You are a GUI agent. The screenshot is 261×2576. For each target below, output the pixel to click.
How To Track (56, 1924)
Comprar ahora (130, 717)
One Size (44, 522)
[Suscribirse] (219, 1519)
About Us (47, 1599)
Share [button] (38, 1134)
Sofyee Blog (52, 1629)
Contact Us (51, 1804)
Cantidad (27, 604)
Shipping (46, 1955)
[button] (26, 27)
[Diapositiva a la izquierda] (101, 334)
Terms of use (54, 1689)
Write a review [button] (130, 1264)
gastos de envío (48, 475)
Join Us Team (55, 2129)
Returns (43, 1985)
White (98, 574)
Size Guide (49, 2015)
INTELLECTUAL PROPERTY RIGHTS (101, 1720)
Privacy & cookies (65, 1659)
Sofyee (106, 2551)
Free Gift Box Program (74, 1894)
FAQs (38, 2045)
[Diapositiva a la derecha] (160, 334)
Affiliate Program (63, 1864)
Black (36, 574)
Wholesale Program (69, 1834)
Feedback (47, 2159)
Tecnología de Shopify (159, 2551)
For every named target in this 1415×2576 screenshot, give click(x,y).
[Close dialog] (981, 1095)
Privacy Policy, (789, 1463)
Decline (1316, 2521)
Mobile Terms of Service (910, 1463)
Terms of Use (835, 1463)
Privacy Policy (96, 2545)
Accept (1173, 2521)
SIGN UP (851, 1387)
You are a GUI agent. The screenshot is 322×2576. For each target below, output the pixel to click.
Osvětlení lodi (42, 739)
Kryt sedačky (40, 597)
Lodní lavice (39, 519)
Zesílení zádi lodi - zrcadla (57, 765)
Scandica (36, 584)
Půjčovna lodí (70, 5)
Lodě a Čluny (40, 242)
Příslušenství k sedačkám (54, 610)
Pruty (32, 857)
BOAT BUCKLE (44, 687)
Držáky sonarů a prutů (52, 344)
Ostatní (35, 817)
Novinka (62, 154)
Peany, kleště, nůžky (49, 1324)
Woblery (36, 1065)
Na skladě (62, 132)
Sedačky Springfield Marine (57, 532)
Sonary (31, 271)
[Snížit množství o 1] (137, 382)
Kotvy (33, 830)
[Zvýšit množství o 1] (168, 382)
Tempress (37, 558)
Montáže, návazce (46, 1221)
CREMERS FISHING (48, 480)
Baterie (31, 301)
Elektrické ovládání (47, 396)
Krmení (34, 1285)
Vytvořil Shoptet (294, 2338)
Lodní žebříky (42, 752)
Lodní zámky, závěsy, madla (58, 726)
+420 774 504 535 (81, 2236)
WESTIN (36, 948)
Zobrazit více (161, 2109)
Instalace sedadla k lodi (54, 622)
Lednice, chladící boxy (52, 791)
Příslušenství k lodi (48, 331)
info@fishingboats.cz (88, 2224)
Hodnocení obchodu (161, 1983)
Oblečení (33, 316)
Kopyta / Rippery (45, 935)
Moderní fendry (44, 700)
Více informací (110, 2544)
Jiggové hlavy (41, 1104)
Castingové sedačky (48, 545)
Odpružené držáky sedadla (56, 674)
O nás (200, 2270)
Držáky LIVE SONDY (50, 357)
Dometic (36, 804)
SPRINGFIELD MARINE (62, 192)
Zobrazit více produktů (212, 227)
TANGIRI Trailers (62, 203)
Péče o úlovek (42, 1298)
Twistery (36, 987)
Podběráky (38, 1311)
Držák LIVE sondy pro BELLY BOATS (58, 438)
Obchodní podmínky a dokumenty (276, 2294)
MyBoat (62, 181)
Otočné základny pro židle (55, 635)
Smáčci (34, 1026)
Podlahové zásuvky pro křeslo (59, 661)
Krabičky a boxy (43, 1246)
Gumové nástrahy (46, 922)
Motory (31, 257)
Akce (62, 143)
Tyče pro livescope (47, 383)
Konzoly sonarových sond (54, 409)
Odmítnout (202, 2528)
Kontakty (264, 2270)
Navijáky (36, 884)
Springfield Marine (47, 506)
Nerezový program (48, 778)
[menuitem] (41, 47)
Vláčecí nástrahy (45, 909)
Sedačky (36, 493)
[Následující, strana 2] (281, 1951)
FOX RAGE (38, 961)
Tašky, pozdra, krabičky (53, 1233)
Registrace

========================================================================

§ **About this task**: All the entries must be retyped exactly.

§ **Output**:
You are a GUI agent. The screenshot is 261×2576. For each target below, output the pixel to click.
How To Track (56, 1924)
Comprar ahora (130, 717)
One Size (44, 522)
[Suscribirse] (219, 1519)
About Us (47, 1599)
Share [button] (38, 1134)
Sofyee Blog (52, 1629)
Contact Us (51, 1804)
Cantidad (27, 604)
Shipping (46, 1955)
[button] (26, 27)
[Diapositiva a la izquierda] (101, 334)
Terms of use (54, 1689)
Write a review [button] (130, 1264)
gastos de envío (48, 475)
Join Us Team (55, 2129)
Returns (43, 1985)
White (98, 574)
Size Guide (49, 2015)
INTELLECTUAL PROPERTY RIGHTS (101, 1720)
Privacy & cookies (65, 1659)
Sofyee (106, 2551)
Free Gift Box Program (74, 1894)
FAQs (38, 2045)
[Diapositiva a la derecha] (160, 334)
Affiliate Program (63, 1864)
Black (36, 574)
Wholesale Program (69, 1834)
Feedback (47, 2159)
Tecnología de Shopify (159, 2551)
For every named target in this 1415×2576 screenshot, give click(x,y).
[Close dialog] (981, 1095)
Privacy Policy, (789, 1463)
Decline (1316, 2521)
Mobile Terms of Service (910, 1463)
Terms of Use (835, 1463)
Privacy Policy (96, 2545)
Accept (1173, 2521)
SIGN UP (851, 1387)
You are a GUI agent. The screenshot is 322×2576. For each target below, output the pixel to click.
Osvětlení lodi (42, 739)
Kryt sedačky (40, 597)
Lodní lavice (39, 519)
Zesílení zádi lodi - zrcadla (57, 765)
Scandica (36, 584)
Půjčovna lodí (70, 5)
Lodě a Čluny (40, 242)
Příslušenství k sedačkám (54, 610)
Pruty (32, 857)
BOAT BUCKLE (44, 687)
Držáky sonarů a prutů (52, 344)
Ostatní (35, 817)
Novinka (62, 154)
Peany, kleště, nůžky (49, 1324)
Woblery (36, 1065)
Na skladě (62, 132)
Sedačky Springfield Marine (57, 532)
Sonary (31, 271)
[Snížit množství o 1] (137, 382)
Kotvy (33, 830)
[Zvýšit množství o 1] (168, 382)
Tempress (37, 558)
Montáže, návazce (46, 1221)
CREMERS FISHING (48, 480)
Baterie (31, 301)
Elektrické ovládání (47, 396)
Krmení (34, 1285)
Vytvořil Shoptet (294, 2338)
Lodní žebříky (42, 752)
Lodní zámky, závěsy, madla (58, 726)
+420 774 504 535 (81, 2236)
WESTIN (36, 948)
Zobrazit více (161, 2109)
Instalace sedadla k lodi (54, 622)
Lednice, chladící boxy (52, 791)
Příslušenství k lodi (48, 331)
info@fishingboats.cz (88, 2224)
Hodnocení obchodu (161, 1983)
Oblečení (33, 316)
Kopyta / Rippery (45, 935)
Moderní fendry (44, 700)
Více informací (110, 2544)
Jiggové hlavy (41, 1104)
Castingové sedačky (48, 545)
Odpružené držáky sedadla (56, 674)
O nás (200, 2270)
Držáky LIVE SONDY (50, 357)
Dometic (36, 804)
SPRINGFIELD MARINE (62, 192)
Zobrazit více produktů (212, 227)
TANGIRI Trailers (62, 203)
Péče o úlovek (42, 1298)
Twistery (36, 987)
Podběráky (38, 1311)
Držák LIVE sondy pro BELLY BOATS (58, 438)
Obchodní podmínky a dokumenty (276, 2294)
MyBoat (62, 181)
Otočné základny pro židle (55, 635)
Smáčci (34, 1026)
Podlahové zásuvky pro křeslo (59, 661)
Krabičky a boxy (43, 1246)
Gumové nástrahy (46, 922)
Motory (31, 257)
Akce (62, 143)
Tyče pro livescope (47, 383)
Konzoly sonarových sond (54, 409)
Odmítnout (202, 2528)
Kontakty (264, 2270)
Navijáky (36, 884)
Springfield Marine (47, 506)
Nerezový program (48, 778)
[menuitem] (41, 47)
Vláčecí nástrahy (45, 909)
Sedačky (36, 493)
[Následující, strana 2] (281, 1951)
FOX RAGE (38, 961)
Tašky, pozdra, krabičky (53, 1233)
Registrace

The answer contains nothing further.